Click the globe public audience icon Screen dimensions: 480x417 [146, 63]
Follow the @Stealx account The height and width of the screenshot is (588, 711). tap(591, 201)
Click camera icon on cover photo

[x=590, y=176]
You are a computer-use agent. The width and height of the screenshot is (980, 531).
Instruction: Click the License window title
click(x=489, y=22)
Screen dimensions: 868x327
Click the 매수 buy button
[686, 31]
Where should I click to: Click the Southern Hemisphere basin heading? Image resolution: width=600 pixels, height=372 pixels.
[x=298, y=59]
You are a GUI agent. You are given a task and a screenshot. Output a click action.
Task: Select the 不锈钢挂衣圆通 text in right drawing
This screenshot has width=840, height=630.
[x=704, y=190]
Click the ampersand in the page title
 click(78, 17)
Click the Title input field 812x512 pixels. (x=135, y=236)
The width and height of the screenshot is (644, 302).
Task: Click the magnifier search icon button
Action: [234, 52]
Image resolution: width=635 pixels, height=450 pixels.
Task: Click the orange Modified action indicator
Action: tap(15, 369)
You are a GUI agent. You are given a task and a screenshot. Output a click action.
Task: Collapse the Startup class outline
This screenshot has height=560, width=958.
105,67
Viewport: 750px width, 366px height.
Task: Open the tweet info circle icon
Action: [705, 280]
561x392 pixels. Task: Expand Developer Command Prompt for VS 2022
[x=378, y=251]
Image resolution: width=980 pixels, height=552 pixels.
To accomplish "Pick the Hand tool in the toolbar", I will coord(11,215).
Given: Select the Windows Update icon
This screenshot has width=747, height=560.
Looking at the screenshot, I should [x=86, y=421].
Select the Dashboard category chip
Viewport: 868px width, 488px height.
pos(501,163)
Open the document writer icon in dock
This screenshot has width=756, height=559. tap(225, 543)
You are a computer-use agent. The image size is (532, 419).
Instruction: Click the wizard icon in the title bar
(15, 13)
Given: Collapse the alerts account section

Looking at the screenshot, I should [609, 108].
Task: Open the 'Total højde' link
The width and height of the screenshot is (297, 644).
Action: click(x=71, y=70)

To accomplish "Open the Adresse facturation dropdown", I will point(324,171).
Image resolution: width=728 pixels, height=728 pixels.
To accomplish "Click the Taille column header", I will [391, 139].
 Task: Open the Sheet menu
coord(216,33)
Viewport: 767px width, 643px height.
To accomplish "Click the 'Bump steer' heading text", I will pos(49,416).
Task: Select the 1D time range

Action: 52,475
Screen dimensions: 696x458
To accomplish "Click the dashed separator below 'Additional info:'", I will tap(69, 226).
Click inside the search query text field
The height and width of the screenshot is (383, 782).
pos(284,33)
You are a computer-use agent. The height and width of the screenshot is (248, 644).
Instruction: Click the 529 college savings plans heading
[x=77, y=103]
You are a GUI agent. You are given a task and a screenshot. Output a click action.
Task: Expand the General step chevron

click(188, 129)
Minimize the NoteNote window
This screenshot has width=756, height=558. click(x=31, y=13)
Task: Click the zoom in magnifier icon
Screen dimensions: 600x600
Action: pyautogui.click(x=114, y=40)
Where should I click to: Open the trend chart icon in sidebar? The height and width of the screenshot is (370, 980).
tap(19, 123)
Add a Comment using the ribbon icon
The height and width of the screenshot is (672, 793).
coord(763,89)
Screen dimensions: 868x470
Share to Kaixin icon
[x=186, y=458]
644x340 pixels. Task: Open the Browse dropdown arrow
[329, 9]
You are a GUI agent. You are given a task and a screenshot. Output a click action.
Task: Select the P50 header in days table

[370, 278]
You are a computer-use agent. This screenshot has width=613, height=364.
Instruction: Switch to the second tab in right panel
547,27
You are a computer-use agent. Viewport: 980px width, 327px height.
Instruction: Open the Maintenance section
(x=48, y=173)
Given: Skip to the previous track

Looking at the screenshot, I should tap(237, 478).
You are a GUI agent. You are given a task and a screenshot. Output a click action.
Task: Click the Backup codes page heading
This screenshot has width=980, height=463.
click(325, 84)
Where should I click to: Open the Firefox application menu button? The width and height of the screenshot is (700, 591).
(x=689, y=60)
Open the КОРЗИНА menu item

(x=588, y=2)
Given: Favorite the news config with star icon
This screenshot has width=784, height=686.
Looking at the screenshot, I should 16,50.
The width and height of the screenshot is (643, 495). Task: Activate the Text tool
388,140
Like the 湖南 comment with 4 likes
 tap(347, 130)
····················
WHAT THE TASK ASKS — Having found the line that contains "Screen dimensions: 868x470", set down that line and all the rest through the end of the records, exactly.

TASK SOLUTION —
Screen dimensions: 868x470
Share to Kaixin icon
[x=186, y=458]
644x340 pixels. Task: Open the Browse dropdown arrow
[329, 9]
You are a GUI agent. You are given a task and a screenshot. Output a click action.
Task: Select the P50 header in days table

[370, 278]
You are a computer-use agent. This screenshot has width=613, height=364.
Instruction: Switch to the second tab in right panel
547,27
You are a computer-use agent. Viewport: 980px width, 327px height.
Instruction: Open the Maintenance section
(x=48, y=173)
Given: Skip to the previous track

Looking at the screenshot, I should tap(237, 478).
You are a GUI agent. You are given a task and a screenshot. Output a click action.
Task: Click the Backup codes page heading
This screenshot has width=980, height=463.
click(325, 84)
Where should I click to: Open the Firefox application menu button? The width and height of the screenshot is (700, 591).
(x=689, y=60)
Open the КОРЗИНА menu item

(x=588, y=2)
Given: Favorite the news config with star icon
This screenshot has width=784, height=686.
Looking at the screenshot, I should 16,50.
The width and height of the screenshot is (643, 495). Task: Activate the Text tool
388,140
Like the 湖南 comment with 4 likes
 tap(347, 130)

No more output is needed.